Update: The World Health Organization will not seek to place ketamine under international control, according to a Dec. 8 statement. The decision reflects a review last month by the WHO Expert Committee on Drug Dependence, which determined that ketamine abuse does not pose a global public health threat, and controlling it could limit access to a medically necessary anesthetic agent.
The World Health Organization’s Expert Committee on Drug Dependence are gathered this week in Geneva to consider ketamine hydrochloride and several other drugs for scheduling under the Convention on Psychotropic Substances, a treaty established in 1971 as an international control system for the manufacture, distribution, transfer and use of drugs.
How the WHO’s scrutiny of ketamine might impact U.S. supplies — if at all — is unknown. In the United States, organized veterinary medicine has been on high alert for months given ketamine’s importance to animal health care.
Ketamine has played a role in veterinary medicine for half a century as an anesthetic and adjunct to pain control, and it remains a critical drug in equine medicine. Regulators are taking a harder look at ketamine because its popularity as a recreational drug has increased worldwide, with China becoming the epicenter of global ketamine consumption and production, as reported by the BBC and other news media.
Right now, the Convention on Psychotropic Substances doesn’t list ketamine because the WHO has considered it to be an essential medicine, leaving its regulation to individual nations. If that changes, the WHO’s recommendation will go to the United Nations, where Secretary General Ban Ki-moon has the final word on Convention amendments.
Owing to widespread recreational abuse in the country, China initially sought to place ketamine under Schedule I of the Convention, putting it in the same class as illicit drugs, before revising its petition to request that the drug be classified under Schedule IV, the least restrictive class for controlled substances in the Convention’s four-scale system.
Designed for substances that present a lower risk of abuse and have high therapeutic value, the Convention’s Schedule IV involves less oversight and restriction than the U.S. Drug Enforcement Agency’s treatment of ketamine, which is a Schedule III drug per the Controlled Substances Act.

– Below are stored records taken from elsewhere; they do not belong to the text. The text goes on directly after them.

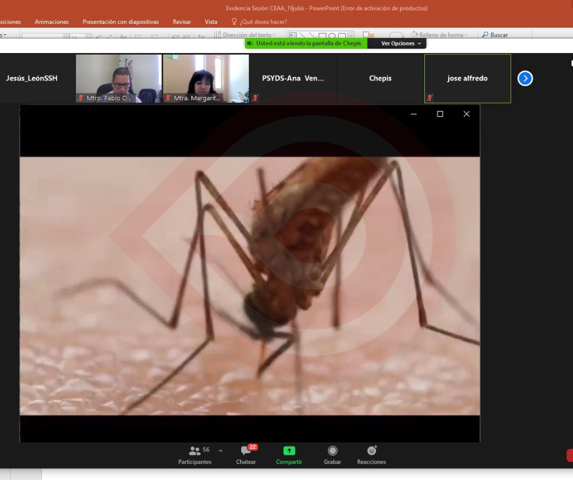The height and width of the screenshot is (480, 573).
Task: Open the Revisar tab
Action: pos(182,22)
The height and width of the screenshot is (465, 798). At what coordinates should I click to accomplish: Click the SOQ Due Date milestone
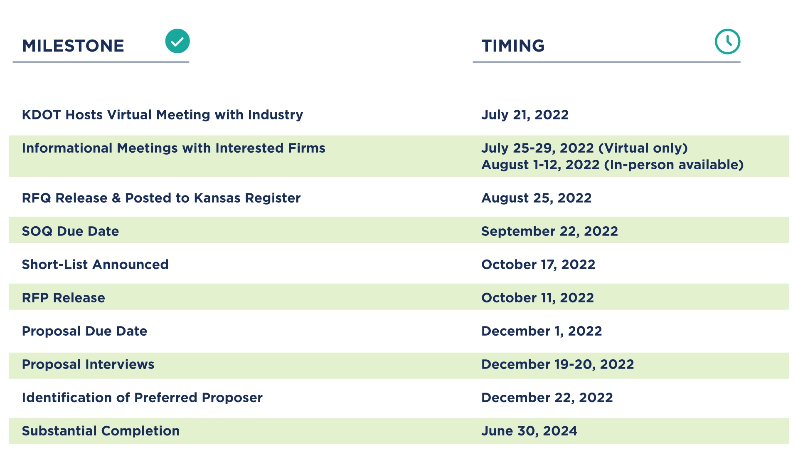pyautogui.click(x=70, y=231)
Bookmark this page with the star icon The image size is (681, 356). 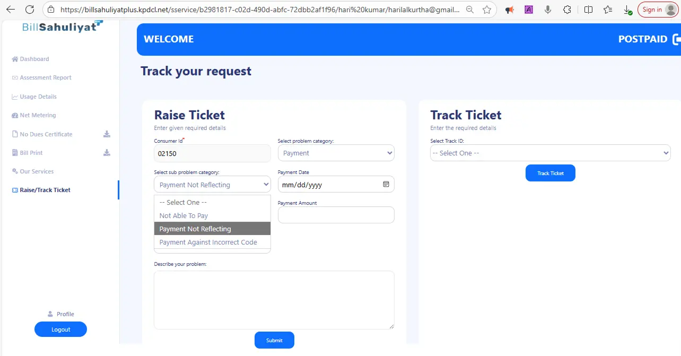click(487, 10)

In other words, U.S. regulations already are tougher on ketamine than what China proposes. What’s more, domestic laws and regulations trump international international treaty obligations.
Via an email blast to its nearly 90,000 members, the American Veterinary Medical Association initiated a letter-writing campaign to the U.S. Food and Drug Administration, which was asked by the WHO to weigh in on ketamine abuse ahead of this week’s review in Geneva.
In a letter dated Oct. 15, the AVMA sought to remind FDA officials of ketamine’s importance to veterinary medicine:
"We reiterate that ketamine is a key component of veterinary medical anesthetic and pain management protocols worldwide, and any regulatory action that limits its availability to the veterinary profession would gravely impact animal health and welfare."
Not to worry, said FDA spokesman Kristofer Baumgartner. In an answer to questions from the VIN News Service, Baumgartner said by email, "China’s latest proposal, to place ketamine under Schedule IV of the Convention on Psychotropic Substances of 1971 would have no impact in the United States. In the U.S., ketamine is already a Schedule III controlled substance, which has stricter provisions than Schedule IV of the 1971 Convention."
The AVMA isn't convinced. In an Oct. 8 blog post, the association stated: "… We have been given different opinions by FDA and DEA on whether a more stringent international scheduling of ketamine would impact the U.S.’s classification. Hence AVMA’s concern and continued engagement and advocacy on this issue."
Practitioners on the Veterinary Information Network, an online community for the profession, worry that they might lose access to the drug. According to some experts, they have reason to stress.
Mary Debartolo, a lawyer for the O’Neill Institute for National and Global Health Law at Georgetown Law, predicts that international ketamine restrictions could impact U.S. supplies even if they don’t change U.S. laws.
"If a substance is scheduled, parties to the Convention must take a variety of actions depending on which schedule the substance falls into," she said in an online review. "These actions can include licensing, dispensing only by prescription, and adoption of measures regarding export, import and repression of acts contrary to the Convention.
"As a result of such actions," she added, "the availability of a scheduled substance may be reduced and access to the substance may become challenging, even if the substance has significant medicinal value."
A handful of companies sell ketamine in the United States, according to the FDA’s list of suppliers. Hospira, recently acquired by Pfizer, carried ketamine but doesn’t have any in stock. Putney Inc., a veterinary pharmacy company that sells ketamine, did not answer to inquiries about their supply.